> [PROMPT]
Locate each line in the items below that contains the string "width", matching case exactly, and copy those lines in full.

** Start of DATA FOR THIS EXERCISE **

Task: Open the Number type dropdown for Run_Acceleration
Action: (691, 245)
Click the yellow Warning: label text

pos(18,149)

** End of DATA FOR THIS EXERCISE **
** Start of DATA FOR THIS EXERCISE **

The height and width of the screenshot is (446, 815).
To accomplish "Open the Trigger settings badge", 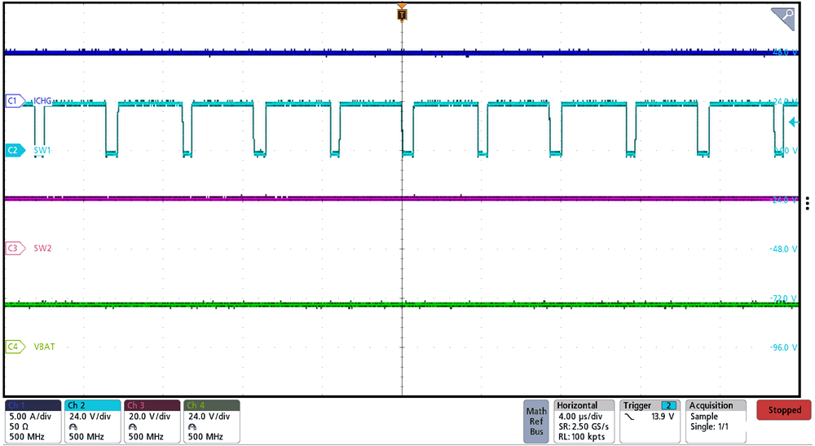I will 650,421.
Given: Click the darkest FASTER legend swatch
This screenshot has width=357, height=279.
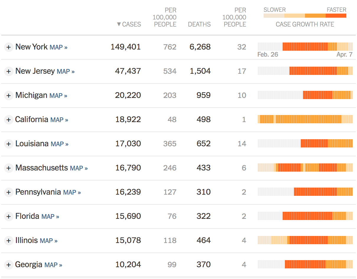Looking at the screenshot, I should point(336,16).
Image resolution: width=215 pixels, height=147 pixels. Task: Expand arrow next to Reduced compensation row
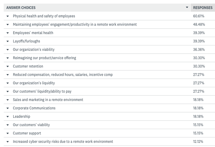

** End of DATA FOR THIS EXERCISE **

> [SOLUTION TO THIS PROBLEM]
The height and width of the screenshot is (446, 815).
This screenshot has width=357, height=279.
Image resolution: width=215 pixels, height=147 pixels. Task: Expand arrow next to Reduced compensation row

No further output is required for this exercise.